Interview by THE CUP OF TEA?-NO!KIDS.
Desperate for a denial the cold light of the morning saw our trio making haste to ‘Go Discs’, workplace of the aforementioned bard. Finding Porky hard at work, sorting his morning mail. Eventually he surrendered to our demands for truth and confessed.
‘Well, I suppose it would come out sooner or later in the gutter press so I’ll tell you. I’m splitting up.’
‘But Porky, the news of your split is bound to stun the entertainment industry, why are you doing it?’
‘I’m tired of being a poet and as poetry already has Attila the Stockbroker, Benjamin Zephaniah and Joolz who are all good left wing poets, I find it difficult to get work.’
Sadly after touring Great Britain with special guests The Style Council, the dreaded day dawned. The 25th November was to be Porky the Poet’s ultimate performance. Hordes of hecklers packed into Hammersmith Odeon for their last opportunity to harass him, along with legions of loafer wearers who lounged about in the lobby. Porky’s classic ‘The Scheme of Things’ started the proceedings followed by other poems of lasting historical and literary significance, such as ‘Nobby’, ‘A New farmyard’ and ‘Beano’, interspersed with slices of comic genius.
Porky bowed out pantomime style with a rousing rendition of ‘Kep on Smiling’. He was joined by an all star pantomime cast including the customary horse (filled we believe by none other than Paul Weller’s mum and sister!). Porky ended his starspangled career by being physically removed from the stage by two bouncers and a JCB.
The next day it was with furrowed brows and frustrated frowns that we climbed the stairs of St Pauls. If we had 2 new pence for every step we had climbed, we would have £5.18 quipped one of our number.
Eventually, a puffing and panting Porky the Poet who now looked more like Slim the Satirist, greeted us with one of those smiles which even after climbing 259 steps filled us with warmth. . .

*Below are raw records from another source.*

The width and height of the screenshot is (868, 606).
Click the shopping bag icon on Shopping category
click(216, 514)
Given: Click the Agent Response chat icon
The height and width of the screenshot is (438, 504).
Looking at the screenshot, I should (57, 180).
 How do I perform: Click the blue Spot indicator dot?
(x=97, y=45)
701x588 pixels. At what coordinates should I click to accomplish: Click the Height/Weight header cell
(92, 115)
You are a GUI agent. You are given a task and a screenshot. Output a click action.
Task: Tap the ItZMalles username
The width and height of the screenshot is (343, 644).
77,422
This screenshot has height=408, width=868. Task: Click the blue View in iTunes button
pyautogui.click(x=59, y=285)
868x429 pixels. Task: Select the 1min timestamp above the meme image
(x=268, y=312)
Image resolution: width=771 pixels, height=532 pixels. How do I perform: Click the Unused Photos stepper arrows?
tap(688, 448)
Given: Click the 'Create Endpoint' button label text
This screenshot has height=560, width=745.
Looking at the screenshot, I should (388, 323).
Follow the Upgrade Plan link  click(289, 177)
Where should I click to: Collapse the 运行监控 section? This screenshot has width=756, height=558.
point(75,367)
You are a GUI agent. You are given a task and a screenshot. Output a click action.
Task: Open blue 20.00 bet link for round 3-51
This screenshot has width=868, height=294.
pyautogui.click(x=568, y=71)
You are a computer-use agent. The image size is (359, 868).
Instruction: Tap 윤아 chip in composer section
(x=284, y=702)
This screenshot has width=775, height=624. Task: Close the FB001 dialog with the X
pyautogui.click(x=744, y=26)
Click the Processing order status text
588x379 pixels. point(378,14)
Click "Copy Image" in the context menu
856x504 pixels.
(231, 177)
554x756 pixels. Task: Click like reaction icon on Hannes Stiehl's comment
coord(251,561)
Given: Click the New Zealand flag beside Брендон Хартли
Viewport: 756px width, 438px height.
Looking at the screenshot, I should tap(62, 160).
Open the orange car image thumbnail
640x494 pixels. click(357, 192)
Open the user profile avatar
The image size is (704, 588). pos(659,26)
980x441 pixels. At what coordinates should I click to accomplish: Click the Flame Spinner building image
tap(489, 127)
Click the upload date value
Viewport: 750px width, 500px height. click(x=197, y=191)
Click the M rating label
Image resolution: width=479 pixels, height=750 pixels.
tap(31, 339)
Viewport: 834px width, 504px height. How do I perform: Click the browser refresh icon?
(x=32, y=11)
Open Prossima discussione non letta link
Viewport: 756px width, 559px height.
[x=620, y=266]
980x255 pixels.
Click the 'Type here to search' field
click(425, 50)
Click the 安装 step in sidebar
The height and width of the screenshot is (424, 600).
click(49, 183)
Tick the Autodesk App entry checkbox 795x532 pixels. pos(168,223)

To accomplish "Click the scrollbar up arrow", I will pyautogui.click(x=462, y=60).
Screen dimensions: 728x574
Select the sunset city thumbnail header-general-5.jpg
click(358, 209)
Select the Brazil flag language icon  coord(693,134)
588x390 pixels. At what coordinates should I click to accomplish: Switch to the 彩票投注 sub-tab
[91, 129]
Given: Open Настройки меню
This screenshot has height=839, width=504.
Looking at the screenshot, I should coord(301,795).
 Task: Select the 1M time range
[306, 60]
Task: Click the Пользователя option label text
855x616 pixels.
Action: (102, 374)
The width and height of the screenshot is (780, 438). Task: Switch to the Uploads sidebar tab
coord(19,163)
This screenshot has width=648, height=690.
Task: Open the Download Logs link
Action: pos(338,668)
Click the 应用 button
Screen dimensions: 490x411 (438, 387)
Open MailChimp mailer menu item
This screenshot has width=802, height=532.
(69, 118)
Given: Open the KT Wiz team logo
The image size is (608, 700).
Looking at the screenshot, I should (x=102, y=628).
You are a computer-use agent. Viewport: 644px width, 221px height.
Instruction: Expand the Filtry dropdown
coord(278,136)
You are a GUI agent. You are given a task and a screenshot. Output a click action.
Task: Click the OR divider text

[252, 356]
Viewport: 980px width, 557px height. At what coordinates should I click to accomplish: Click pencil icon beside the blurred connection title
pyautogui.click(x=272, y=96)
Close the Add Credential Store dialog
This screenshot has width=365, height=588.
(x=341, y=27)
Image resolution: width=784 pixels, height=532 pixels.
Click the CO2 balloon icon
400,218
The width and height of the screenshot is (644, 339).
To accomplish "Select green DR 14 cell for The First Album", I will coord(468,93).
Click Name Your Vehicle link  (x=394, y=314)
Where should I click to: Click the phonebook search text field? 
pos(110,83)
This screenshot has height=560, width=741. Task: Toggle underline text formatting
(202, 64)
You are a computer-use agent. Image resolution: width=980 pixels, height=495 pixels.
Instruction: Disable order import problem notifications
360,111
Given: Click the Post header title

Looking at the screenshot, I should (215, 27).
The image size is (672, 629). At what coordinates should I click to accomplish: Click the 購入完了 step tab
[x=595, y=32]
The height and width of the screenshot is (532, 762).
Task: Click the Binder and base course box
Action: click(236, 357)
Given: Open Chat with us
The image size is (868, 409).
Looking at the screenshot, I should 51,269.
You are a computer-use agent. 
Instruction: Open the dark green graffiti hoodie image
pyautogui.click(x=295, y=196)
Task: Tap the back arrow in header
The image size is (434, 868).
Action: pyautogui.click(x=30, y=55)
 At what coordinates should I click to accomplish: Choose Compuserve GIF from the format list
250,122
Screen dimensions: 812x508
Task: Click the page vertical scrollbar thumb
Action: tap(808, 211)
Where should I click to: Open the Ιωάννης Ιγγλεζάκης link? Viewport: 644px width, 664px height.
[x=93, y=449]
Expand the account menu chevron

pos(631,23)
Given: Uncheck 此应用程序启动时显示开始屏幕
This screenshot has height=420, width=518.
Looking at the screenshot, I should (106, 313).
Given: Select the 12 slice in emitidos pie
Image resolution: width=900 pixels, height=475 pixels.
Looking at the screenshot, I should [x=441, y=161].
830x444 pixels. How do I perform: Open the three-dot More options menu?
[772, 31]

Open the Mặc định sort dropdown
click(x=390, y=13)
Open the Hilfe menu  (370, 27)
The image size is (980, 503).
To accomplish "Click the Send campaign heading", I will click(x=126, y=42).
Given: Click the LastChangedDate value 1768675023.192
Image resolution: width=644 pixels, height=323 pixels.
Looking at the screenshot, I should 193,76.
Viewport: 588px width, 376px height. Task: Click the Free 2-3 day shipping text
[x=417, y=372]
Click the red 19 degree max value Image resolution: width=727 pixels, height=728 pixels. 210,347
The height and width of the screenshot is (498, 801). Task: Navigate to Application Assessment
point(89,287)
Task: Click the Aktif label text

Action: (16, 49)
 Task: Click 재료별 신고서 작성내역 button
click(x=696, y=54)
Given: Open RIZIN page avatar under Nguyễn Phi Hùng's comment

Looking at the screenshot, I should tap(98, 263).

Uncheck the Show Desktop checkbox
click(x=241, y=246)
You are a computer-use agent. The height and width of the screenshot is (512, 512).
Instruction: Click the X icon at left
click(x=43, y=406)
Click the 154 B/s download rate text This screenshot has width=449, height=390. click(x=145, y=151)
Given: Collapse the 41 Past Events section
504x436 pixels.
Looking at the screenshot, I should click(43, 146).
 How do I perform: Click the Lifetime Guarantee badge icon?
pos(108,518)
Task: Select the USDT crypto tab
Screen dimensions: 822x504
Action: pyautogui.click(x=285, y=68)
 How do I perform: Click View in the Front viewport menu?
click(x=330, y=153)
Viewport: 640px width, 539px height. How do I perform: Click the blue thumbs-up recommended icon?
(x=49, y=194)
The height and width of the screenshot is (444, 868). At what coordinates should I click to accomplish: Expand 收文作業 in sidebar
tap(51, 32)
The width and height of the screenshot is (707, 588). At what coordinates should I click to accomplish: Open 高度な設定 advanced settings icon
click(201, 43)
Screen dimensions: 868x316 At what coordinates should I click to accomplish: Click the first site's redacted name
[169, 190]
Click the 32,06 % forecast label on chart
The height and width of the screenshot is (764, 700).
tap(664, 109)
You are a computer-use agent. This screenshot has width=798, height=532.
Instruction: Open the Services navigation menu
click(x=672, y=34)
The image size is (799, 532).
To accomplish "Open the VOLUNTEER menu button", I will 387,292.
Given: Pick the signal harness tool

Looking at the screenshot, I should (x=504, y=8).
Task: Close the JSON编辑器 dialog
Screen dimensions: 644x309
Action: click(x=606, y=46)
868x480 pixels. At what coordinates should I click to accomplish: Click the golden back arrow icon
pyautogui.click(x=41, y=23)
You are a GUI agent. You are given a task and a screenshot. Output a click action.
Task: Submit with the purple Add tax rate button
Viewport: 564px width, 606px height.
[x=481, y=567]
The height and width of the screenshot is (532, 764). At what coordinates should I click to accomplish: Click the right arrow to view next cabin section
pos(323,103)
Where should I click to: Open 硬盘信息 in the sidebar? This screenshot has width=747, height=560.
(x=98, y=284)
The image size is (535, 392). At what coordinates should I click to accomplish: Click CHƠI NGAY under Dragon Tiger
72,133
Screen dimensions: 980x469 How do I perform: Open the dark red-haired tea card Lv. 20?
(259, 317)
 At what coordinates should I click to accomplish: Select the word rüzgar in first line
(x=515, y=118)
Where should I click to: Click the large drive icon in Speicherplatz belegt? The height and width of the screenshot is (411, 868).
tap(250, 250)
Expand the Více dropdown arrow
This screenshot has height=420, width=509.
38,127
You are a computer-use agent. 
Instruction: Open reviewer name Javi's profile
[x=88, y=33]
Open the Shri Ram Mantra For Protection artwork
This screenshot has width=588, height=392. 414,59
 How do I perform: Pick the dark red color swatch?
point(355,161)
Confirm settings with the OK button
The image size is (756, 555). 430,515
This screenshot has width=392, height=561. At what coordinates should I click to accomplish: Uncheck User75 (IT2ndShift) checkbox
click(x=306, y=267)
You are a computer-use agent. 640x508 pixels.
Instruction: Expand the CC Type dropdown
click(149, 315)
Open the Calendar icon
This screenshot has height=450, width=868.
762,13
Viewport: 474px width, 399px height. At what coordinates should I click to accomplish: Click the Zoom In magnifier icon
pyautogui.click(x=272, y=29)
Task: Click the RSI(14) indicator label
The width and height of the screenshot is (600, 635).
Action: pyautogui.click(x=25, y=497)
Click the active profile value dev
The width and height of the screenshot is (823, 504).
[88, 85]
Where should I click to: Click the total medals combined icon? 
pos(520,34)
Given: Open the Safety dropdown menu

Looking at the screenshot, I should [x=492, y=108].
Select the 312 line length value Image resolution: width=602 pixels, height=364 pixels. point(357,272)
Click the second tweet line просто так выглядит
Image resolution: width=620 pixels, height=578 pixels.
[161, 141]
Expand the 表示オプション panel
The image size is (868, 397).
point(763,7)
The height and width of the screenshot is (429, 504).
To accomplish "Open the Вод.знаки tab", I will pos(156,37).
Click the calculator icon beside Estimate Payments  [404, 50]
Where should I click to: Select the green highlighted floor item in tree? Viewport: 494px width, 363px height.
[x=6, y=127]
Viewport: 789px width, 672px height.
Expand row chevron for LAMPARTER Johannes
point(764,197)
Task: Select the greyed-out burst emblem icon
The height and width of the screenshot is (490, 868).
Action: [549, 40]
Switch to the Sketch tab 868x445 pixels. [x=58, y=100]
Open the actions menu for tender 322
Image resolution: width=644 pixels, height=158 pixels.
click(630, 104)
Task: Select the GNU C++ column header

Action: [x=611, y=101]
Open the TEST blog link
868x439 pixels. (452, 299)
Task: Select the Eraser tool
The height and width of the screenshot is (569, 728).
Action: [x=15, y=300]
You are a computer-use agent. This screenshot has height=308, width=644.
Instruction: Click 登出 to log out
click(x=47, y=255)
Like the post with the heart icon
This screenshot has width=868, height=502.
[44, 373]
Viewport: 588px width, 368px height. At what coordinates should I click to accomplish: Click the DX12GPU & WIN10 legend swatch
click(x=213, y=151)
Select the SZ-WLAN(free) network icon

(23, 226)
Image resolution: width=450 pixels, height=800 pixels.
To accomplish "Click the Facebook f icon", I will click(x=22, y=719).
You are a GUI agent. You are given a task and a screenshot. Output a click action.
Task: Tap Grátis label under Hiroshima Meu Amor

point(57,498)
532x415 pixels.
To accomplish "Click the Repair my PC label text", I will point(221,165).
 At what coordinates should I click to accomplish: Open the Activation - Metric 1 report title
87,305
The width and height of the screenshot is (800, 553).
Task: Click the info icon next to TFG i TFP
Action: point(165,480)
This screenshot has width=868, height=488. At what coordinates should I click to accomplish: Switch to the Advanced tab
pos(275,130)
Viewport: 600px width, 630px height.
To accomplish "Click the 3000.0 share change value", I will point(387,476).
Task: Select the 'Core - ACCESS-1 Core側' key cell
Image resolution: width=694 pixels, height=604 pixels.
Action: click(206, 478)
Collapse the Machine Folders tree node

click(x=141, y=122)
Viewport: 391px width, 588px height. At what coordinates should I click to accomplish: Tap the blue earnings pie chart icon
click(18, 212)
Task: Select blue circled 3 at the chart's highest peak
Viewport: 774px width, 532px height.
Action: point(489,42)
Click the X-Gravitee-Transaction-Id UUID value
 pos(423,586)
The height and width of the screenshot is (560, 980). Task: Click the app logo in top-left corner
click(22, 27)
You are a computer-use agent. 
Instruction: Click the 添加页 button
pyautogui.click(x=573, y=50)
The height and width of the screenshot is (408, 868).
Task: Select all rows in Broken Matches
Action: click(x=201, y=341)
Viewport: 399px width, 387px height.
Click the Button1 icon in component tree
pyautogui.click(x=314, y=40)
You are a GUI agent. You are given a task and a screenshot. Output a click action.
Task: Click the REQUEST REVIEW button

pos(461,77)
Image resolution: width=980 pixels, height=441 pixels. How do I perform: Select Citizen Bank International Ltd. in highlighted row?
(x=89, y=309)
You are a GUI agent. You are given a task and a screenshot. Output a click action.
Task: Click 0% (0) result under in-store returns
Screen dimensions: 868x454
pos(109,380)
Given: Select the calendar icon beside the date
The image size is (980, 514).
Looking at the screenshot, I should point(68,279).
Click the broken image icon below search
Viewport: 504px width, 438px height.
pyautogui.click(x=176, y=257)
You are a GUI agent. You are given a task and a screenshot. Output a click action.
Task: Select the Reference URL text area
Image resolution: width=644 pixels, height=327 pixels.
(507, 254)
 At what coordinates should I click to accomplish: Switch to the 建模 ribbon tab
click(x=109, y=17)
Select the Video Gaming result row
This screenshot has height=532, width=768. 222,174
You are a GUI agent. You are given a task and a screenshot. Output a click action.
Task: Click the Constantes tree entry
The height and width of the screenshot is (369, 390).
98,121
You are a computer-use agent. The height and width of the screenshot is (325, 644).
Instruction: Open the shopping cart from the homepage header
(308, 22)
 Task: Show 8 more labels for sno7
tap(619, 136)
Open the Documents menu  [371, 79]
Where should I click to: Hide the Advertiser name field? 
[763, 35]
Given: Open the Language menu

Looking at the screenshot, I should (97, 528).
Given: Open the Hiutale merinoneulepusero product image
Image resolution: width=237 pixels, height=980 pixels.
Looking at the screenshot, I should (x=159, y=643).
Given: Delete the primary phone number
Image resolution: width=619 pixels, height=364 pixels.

And now you’ve split. . .?
Well my legs are going to a dance troupe, my arms will be re-mixing the next George Michael L.P. and my head can be seen playing the part of a football in the Bolton Alhambra production of Aladin!. . . No actually I will be making a career as Phil Jupitus (my real name) as a stand up comic extraordinaire. I’m writing new material and what to do comedy stuff without poetry – I’ve already done one gig at The watermans Art Centre and that went really well. I will still be doing the odd few gigs as Porky for small organisations who I didn’t get a chance to play to before.
Fave raves fab pop picks?
I’ve been lucky enough to get involved with some great things over the years, particularly Tour managing The Housemartins, playing bass for Riff Raff and being involved with the Red Wedge tours. My best gig was playing to a home crowd at Southend in ’85, that was as support to Billy Bragg and the Sid Presely Experience. Just great!!! My tips for ’88 are Kevin McAller – the funniest man in London, who does a hilarious slide show and favourite bands are The Screaming Abdabs, Panic Brothers and the Gargoils.
Bad karma man…
Billy Bragg would take great pleasure in telling you the worst moment of my career – it was at Glasgow Barrowlands on the Labour Party jobs and industry tour. I did 25 minutes of material in 10 minutes without the aid of drugs! I was doing a poem about Essex trendies called ‘Soul Boys’ and a gang of Mods and Scooterboys down the front got the wrong end of the stick and heckled throughout. They waited for me after the show shouting ‘we want the fat one!’It was pretty disappointing doing an unsuccessful audition for Madness as a gig with them would have been brilliant.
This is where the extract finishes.